(Records for processing)
__________
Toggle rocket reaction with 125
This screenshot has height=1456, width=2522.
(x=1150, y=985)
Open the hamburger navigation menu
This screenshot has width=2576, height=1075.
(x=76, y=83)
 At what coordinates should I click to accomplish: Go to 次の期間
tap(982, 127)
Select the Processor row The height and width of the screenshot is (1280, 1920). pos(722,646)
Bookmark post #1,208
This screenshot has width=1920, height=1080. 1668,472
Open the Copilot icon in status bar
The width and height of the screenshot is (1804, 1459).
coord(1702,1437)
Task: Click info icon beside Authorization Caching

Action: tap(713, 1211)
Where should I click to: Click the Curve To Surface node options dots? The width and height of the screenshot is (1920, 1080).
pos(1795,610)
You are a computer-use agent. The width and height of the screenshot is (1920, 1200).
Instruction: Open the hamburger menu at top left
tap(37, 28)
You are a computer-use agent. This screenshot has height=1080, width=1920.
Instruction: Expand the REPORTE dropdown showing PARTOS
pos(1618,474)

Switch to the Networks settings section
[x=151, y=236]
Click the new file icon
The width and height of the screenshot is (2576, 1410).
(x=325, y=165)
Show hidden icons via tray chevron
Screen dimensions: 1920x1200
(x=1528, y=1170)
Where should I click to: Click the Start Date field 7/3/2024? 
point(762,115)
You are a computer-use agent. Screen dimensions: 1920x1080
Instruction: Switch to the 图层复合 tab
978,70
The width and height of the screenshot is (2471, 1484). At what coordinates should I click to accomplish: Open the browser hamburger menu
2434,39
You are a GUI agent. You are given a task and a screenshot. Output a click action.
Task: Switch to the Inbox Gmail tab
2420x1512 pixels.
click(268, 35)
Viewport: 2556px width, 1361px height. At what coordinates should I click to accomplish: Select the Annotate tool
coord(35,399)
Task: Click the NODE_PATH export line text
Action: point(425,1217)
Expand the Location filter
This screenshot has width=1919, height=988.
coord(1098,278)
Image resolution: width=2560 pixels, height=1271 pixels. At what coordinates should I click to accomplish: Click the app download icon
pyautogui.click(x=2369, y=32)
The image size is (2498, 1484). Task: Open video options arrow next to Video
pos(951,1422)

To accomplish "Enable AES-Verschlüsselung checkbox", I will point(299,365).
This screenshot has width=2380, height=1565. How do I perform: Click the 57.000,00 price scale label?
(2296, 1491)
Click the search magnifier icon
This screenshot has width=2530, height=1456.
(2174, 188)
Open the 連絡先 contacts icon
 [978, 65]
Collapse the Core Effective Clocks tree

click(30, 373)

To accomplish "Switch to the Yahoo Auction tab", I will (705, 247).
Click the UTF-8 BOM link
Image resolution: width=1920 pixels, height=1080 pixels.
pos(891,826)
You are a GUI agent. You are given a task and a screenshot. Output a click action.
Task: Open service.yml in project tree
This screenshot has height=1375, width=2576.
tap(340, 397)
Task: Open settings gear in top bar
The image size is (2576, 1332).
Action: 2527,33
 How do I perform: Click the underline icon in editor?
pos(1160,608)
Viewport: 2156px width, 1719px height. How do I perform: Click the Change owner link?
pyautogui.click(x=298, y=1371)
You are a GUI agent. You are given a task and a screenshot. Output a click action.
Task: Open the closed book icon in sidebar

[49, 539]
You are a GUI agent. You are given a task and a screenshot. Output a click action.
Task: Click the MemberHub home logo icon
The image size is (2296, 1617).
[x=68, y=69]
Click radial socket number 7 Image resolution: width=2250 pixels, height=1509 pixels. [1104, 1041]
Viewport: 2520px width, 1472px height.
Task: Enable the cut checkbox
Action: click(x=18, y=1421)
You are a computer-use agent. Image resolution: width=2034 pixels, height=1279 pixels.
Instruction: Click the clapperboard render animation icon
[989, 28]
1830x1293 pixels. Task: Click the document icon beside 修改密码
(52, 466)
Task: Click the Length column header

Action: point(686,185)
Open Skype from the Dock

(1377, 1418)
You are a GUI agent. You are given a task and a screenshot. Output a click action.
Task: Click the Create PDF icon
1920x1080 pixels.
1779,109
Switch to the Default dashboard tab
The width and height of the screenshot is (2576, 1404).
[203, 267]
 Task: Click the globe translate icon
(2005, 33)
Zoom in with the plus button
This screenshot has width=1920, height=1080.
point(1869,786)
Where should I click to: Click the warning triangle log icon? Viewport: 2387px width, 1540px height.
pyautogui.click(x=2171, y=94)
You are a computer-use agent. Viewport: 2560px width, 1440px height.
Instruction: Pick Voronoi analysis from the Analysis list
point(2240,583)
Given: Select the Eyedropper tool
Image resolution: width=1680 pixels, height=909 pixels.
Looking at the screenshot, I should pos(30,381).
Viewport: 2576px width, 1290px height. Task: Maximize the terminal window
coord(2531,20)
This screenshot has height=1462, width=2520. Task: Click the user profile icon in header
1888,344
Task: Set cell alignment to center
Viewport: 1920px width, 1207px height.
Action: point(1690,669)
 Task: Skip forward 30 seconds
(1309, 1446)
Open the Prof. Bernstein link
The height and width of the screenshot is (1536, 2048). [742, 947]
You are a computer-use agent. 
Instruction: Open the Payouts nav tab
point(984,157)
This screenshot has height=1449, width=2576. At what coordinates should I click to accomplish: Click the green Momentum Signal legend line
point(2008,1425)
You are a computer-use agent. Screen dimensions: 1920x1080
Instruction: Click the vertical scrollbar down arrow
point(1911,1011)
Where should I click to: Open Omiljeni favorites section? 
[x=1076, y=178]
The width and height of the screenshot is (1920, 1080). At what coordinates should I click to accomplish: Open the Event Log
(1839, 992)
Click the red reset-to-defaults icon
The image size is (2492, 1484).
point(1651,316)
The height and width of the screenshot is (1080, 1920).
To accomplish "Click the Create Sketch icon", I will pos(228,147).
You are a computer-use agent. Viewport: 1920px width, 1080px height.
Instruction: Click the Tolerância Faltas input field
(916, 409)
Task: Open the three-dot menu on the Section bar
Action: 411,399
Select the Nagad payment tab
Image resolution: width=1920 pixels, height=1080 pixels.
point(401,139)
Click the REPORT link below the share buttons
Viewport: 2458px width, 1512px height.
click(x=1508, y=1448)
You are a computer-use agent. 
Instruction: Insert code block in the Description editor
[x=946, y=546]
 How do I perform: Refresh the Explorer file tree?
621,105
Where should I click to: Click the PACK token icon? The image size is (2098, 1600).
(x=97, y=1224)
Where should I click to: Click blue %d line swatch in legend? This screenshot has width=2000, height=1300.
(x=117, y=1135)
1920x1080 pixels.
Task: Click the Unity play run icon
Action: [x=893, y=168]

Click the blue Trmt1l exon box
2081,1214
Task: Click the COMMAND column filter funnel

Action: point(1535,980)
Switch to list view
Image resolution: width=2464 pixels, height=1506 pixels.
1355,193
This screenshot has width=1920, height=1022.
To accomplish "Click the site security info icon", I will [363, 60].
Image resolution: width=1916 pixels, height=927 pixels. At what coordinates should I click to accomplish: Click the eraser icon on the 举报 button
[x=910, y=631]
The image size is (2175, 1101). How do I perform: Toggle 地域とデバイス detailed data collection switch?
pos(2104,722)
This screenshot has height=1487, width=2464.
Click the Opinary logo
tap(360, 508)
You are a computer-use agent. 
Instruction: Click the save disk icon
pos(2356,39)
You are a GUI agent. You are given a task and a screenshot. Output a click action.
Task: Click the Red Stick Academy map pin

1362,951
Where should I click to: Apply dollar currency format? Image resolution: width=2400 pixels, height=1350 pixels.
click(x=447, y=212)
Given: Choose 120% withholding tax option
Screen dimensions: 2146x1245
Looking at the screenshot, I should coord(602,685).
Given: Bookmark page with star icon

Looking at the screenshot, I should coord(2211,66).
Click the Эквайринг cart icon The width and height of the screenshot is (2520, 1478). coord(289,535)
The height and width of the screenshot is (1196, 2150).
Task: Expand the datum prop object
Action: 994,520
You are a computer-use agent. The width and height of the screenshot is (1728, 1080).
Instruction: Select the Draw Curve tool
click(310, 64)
__________
(Work to be completed) Within the material, find all lines that hold the word "Create" and show them.

(Task response)
Task: Click the Create PDF icon
To accomplish "Click the Create Sketch icon", I will pos(228,147).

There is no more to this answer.